Noah now spends much of his time in Cameroon. In the photo attached to his mobile number, he stands in front of a turquoise sea, sipping through a straw from a full martini glass, peering out from under the brim of a baseball cap.

The dark dreadlocks are gone, replaced by neat and appropriate thinning salt-and-pepper hair. There are lines across his forehead and bags under his eyes. But the gaping smile, the soft voice, his “there’s-more-to-life-than-tennis” ethos, and that combination of swagger and approachability, it’s all still there.
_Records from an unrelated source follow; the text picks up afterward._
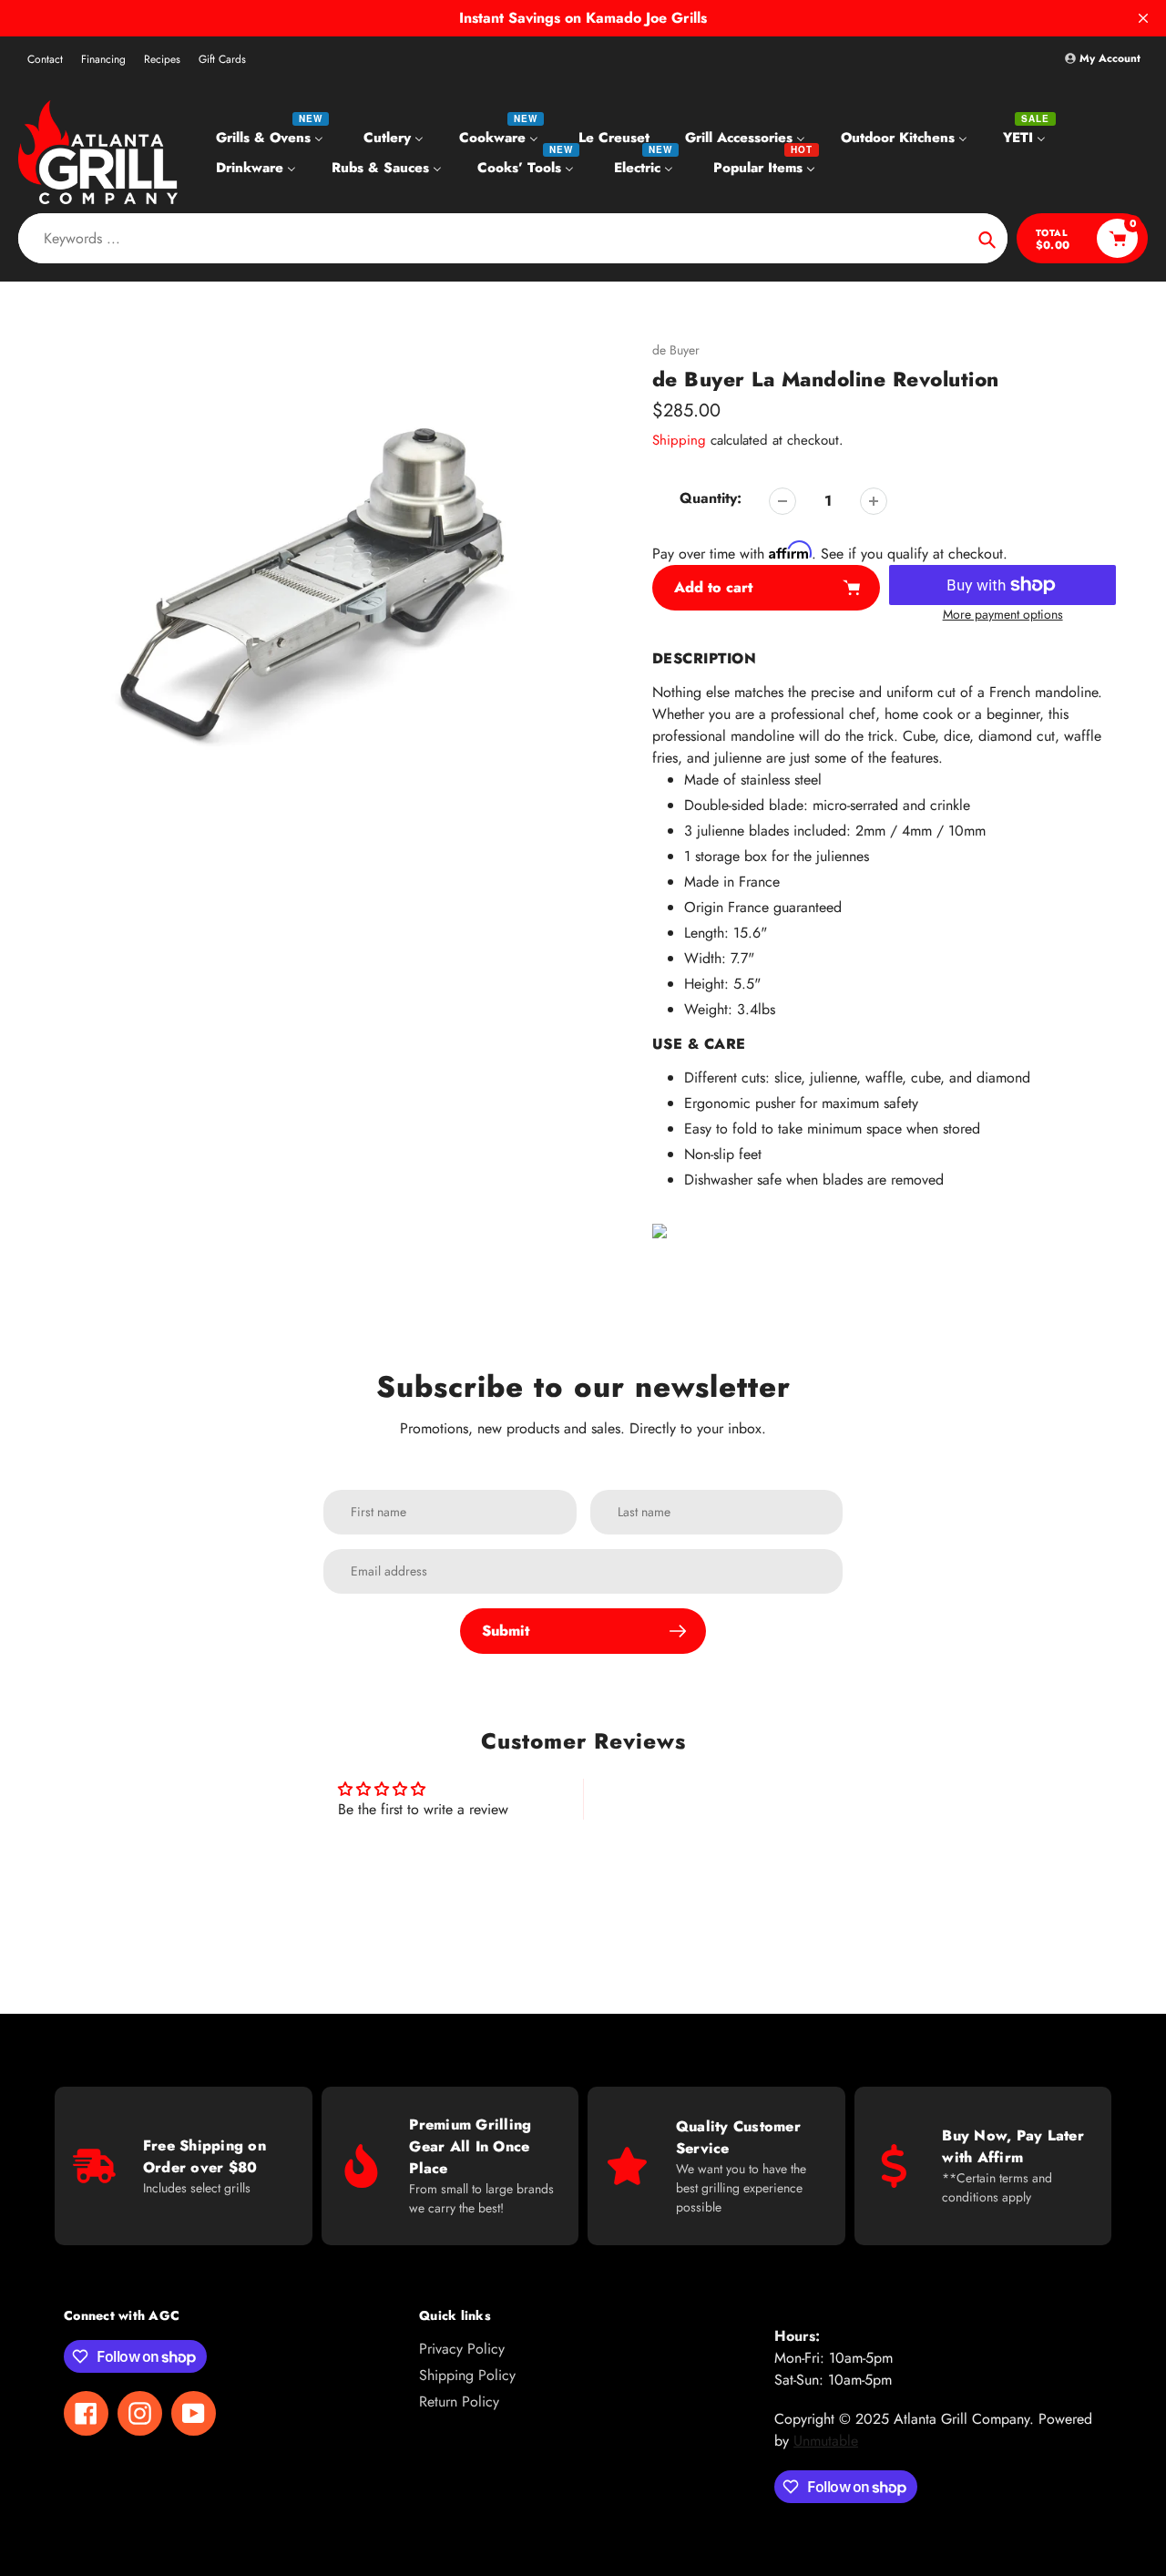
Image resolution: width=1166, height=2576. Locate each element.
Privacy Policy (462, 2348)
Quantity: (711, 497)
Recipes (162, 59)
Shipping (679, 440)
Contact (45, 59)
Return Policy (459, 2401)
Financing (103, 59)
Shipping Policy (467, 2375)
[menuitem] (272, 137)
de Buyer (676, 350)
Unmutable (825, 2440)
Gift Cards (222, 59)
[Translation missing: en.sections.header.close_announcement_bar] (1143, 18)
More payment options (1003, 614)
In the middle of the concert, he circled the stadium, singing into the microphone with one hand, high-fiving and hugging the crowd with the other.

The growing distance between the public and tennis players worries him, he said, especially when social media is supposed to bring them closer to the fans. He has little use for the game’s code of conduct, which he says suffocates players and prevents them from showing emotions on the field.

Those emotional outbursts from McEnroe and Jimmy Connors, and occasionally even Noah, once helped lure the casual sports fan to an elite game. Emotions are also at the heart of the sport, he said. Ask the players he coached to the Davis Cup title he talked to them about, he said. He rarely mentioned tennis, only emotions.